REPUBLIKA.CO.ID, Ada yang berbeda dengan ibadah puasa yang dijalani Nasrullah saat ini. Bencana banjir yang melanda Kota Kendari, Sulawesi Tenggara, sejak Selasa (16/7), membuatnya harus menjalani puasa tahun ini dengan nuansa berbeda.
Tak ada menu berbuka yang segar terhidang di meja. Begitu pula kesibukan di dapur untuk menyiapkan menu sahur. Rumah orang tua Nasrullah berantakan bak kapal pecah. Lantai, kaca-kaca jendela, dan seluruh perabotan rumah tangga terendam air.
Pegawai di lingkungan Sekolah Tinggi Agama Islam Negeri (STAIN) Kendari ini pun tak masuk kantor. Di tengah suasana yang belum stabil itu, Nasrullah beserta enam penghuni rumahnya tetap menjalankan ibadah puasa. Ketika banjir datang pada Senin (15/7), pukul 02.00 WITA, mereka sekeluarga masih sempat memasak dan makan sahur bersama-sama di rumah.

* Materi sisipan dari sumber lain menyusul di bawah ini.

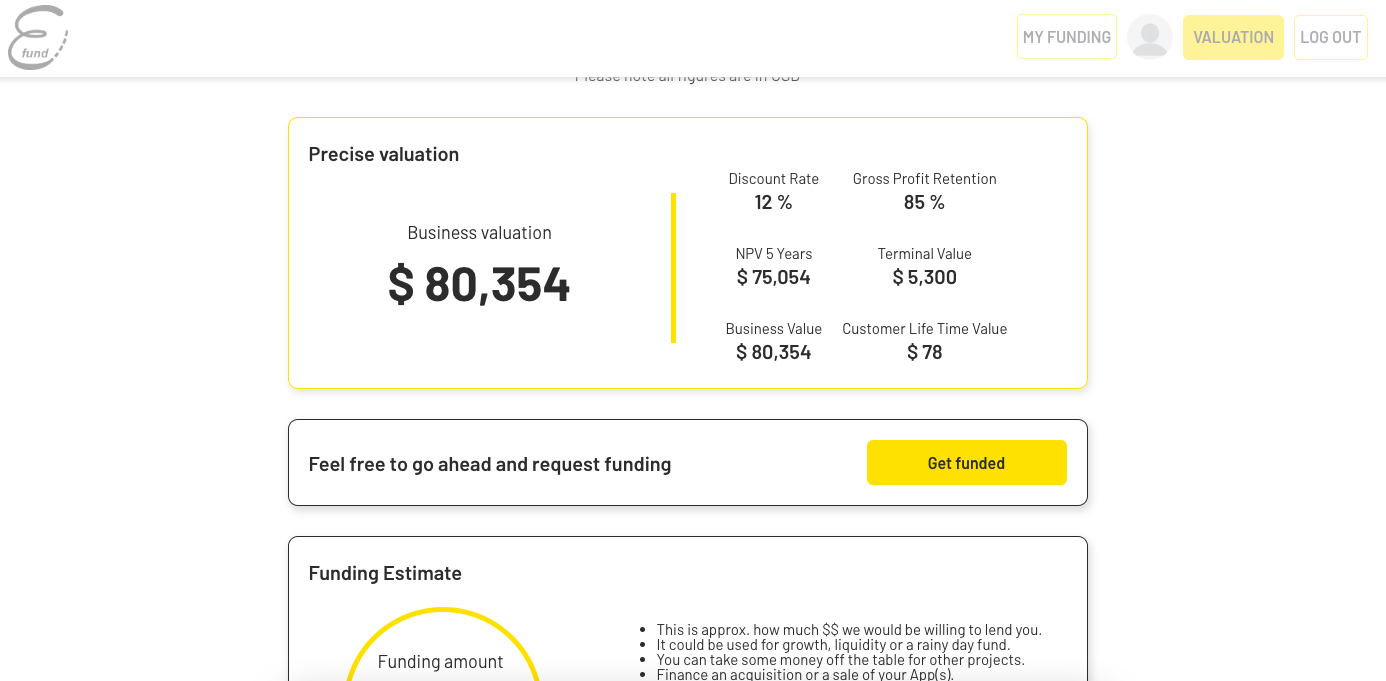Viewport: 1386px width, 681px height.
Task: Click the Gross Profit Retention figure
Action: point(924,201)
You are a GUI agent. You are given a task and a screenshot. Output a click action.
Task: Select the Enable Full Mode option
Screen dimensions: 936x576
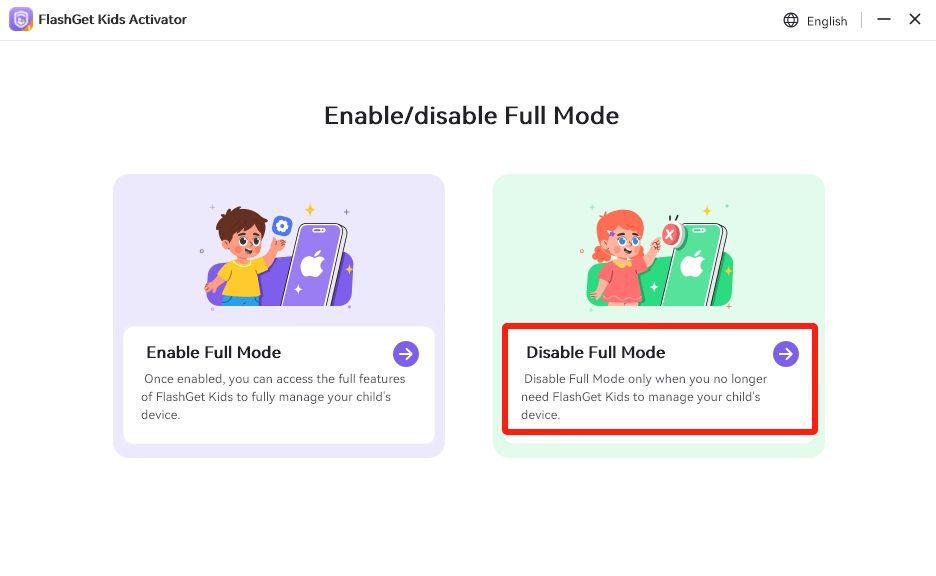[278, 380]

Namun, setelah merampungkan sahurnya, air naik semakin tinggi hingga satu meter lebih. Ibu dan kakaknya yang sedang hamil diungsikan ke rumah tetangga yang berlantai dua. Banjir tak membuat mereka membatalkan puasa. Banjir yang melanda, kata Nasrullah, bagian dari ujian selama Ramadhan.
Hal yang jadi masalah adalah menjelang saat berbuka. Mereka tak mungkin memasak dalam kondisi rumah terendam air. Nasrullah pun mengontak kerabatnya di Kecamatan Puatu, yang jaraknya sekitar lima kilometer dari rumahnya.
Atas bantuan merekalah, keluarga Nasrullah akhirnya bisa berbuka puasa. "Buka dan sahur semuanya masih dimasak di rumah keluarga dan diantar ke sini, dibonceng pakai motor," ujarnya.
Di tempat lain, tepatnya di Kabupaten Wajo, Sulawesi Selatan, pengungsi banjir salah salah satunya terpusat Masjid Raya Kecamatan Tempe. Rosmini (56 tahun), satu di antara 60 keluarga yang kini berada di masjid itu. Ibu ini bersama tiga anaknya yang sudah berkeluarga tertampung di sana. Di masjid tersebut, menurut Rosmini, ada sekitar 100 orang pengungsi. Kebanyakan anak-anak dan perempuan.
Saat sahur tiba, para pengungsi mendapat jatah nasi kotak dengan lauk ayam dan telur. Begitu pula saat berbuka tiba, hidangan nasi kotak selalu tersedia. "Nasi kotak katanya dari anggota DPR dari Sengkang," kata Rosmini.
Kehadiran Rosmini di tengah para pengungsi memberikan hiburan lain, terutama saat berbuka tiba. Sehari-hari, Rosmini adalah pedagang jajanan pasar jalangkote, penganan sejenis pastel. Meski berada di tempat pengungsian, Rosmini tetap saja berjualan.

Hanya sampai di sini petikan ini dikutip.